[Start of Attachment]
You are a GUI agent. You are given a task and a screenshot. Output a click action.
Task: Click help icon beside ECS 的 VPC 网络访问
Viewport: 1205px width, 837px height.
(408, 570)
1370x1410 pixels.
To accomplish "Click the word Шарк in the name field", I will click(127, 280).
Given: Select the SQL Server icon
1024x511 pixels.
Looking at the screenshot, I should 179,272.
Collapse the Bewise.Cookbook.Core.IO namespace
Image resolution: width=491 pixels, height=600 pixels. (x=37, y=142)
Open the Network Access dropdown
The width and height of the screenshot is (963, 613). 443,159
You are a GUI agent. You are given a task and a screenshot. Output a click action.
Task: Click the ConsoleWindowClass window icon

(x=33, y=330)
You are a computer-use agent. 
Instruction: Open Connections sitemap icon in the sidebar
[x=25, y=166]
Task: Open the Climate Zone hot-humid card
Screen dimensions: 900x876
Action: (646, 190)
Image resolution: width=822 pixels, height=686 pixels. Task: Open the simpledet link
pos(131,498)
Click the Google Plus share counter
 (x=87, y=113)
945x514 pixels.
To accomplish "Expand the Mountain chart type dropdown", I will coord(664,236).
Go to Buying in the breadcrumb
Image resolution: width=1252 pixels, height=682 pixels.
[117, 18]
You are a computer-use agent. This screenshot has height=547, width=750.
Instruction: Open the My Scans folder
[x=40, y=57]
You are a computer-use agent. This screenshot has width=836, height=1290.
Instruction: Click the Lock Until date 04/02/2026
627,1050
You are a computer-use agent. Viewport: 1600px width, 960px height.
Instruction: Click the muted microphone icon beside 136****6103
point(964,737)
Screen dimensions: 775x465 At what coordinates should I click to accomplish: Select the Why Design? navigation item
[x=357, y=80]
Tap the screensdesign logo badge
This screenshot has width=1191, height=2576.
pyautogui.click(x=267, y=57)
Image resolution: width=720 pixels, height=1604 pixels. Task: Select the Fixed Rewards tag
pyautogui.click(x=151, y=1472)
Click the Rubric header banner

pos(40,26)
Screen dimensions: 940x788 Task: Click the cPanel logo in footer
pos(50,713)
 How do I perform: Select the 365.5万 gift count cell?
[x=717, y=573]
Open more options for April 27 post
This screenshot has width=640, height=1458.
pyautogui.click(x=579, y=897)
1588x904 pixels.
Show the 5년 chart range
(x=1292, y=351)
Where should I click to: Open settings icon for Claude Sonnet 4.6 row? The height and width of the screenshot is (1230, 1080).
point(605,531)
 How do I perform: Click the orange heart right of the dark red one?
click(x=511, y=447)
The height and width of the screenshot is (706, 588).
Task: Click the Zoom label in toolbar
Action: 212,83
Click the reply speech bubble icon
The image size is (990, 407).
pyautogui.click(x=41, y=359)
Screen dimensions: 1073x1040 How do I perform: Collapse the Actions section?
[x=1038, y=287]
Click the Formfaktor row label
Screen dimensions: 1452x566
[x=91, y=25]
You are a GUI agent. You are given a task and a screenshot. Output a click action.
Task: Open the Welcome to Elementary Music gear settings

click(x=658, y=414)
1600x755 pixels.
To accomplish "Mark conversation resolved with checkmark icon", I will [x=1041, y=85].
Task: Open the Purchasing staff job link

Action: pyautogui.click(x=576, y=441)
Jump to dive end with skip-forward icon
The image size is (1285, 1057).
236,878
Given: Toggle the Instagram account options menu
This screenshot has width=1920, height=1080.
[End of Attachment]
What to work on: Would you retype all of the data exactly as shown?

Written response:
You are a GUI agent. You are given a task and a screenshot. Output a click action.
Task: Click help icon beside ECS 的 VPC 网络访问
Viewport: 1205px width, 837px height.
(408, 570)
1370x1410 pixels.
To accomplish "Click the word Шарк in the name field", I will click(127, 280).
Given: Select the SQL Server icon
1024x511 pixels.
Looking at the screenshot, I should 179,272.
Collapse the Bewise.Cookbook.Core.IO namespace
Image resolution: width=491 pixels, height=600 pixels. (x=37, y=142)
Open the Network Access dropdown
The width and height of the screenshot is (963, 613). 443,159
You are a GUI agent. You are given a task and a screenshot. Output a click action.
Task: Click the ConsoleWindowClass window icon

(x=33, y=330)
You are a computer-use agent. 
Instruction: Open Connections sitemap icon in the sidebar
[x=25, y=166]
Task: Open the Climate Zone hot-humid card
Screen dimensions: 900x876
Action: (646, 190)
Image resolution: width=822 pixels, height=686 pixels. Task: Open the simpledet link
pos(131,498)
Click the Google Plus share counter
 (x=87, y=113)
945x514 pixels.
To accomplish "Expand the Mountain chart type dropdown", I will coord(664,236).
Go to Buying in the breadcrumb
Image resolution: width=1252 pixels, height=682 pixels.
[117, 18]
You are a computer-use agent. This screenshot has height=547, width=750.
Instruction: Open the My Scans folder
[x=40, y=57]
You are a computer-use agent. This screenshot has width=836, height=1290.
Instruction: Click the Lock Until date 04/02/2026
627,1050
You are a computer-use agent. Viewport: 1600px width, 960px height.
Instruction: Click the muted microphone icon beside 136****6103
point(964,737)
Screen dimensions: 775x465 At what coordinates should I click to accomplish: Select the Why Design? navigation item
[x=357, y=80]
Tap the screensdesign logo badge
This screenshot has width=1191, height=2576.
pyautogui.click(x=267, y=57)
Image resolution: width=720 pixels, height=1604 pixels. Task: Select the Fixed Rewards tag
pyautogui.click(x=151, y=1472)
Click the Rubric header banner

pos(40,26)
Screen dimensions: 940x788 Task: Click the cPanel logo in footer
pos(50,713)
 How do I perform: Select the 365.5万 gift count cell?
[x=717, y=573]
Open more options for April 27 post
This screenshot has width=640, height=1458.
pyautogui.click(x=579, y=897)
1588x904 pixels.
Show the 5년 chart range
(x=1292, y=351)
Where should I click to: Open settings icon for Claude Sonnet 4.6 row? The height and width of the screenshot is (1230, 1080).
point(605,531)
 How do I perform: Click the orange heart right of the dark red one?
click(x=511, y=447)
The height and width of the screenshot is (706, 588).
Task: Click the Zoom label in toolbar
Action: 212,83
Click the reply speech bubble icon
The image size is (990, 407).
pyautogui.click(x=41, y=359)
Screen dimensions: 1073x1040 How do I perform: Collapse the Actions section?
[x=1038, y=287]
Click the Formfaktor row label
Screen dimensions: 1452x566
[x=91, y=25]
You are a GUI agent. You are given a task and a screenshot. Output a click action.
Task: Open the Welcome to Elementary Music gear settings

click(x=658, y=414)
1600x755 pixels.
To accomplish "Mark conversation resolved with checkmark icon", I will [x=1041, y=85].
Task: Open the Purchasing staff job link

Action: pyautogui.click(x=576, y=441)
Jump to dive end with skip-forward icon
The image size is (1285, 1057).
236,878
Given: Toggle the Instagram account options menu
This screenshot has width=1920, height=1080.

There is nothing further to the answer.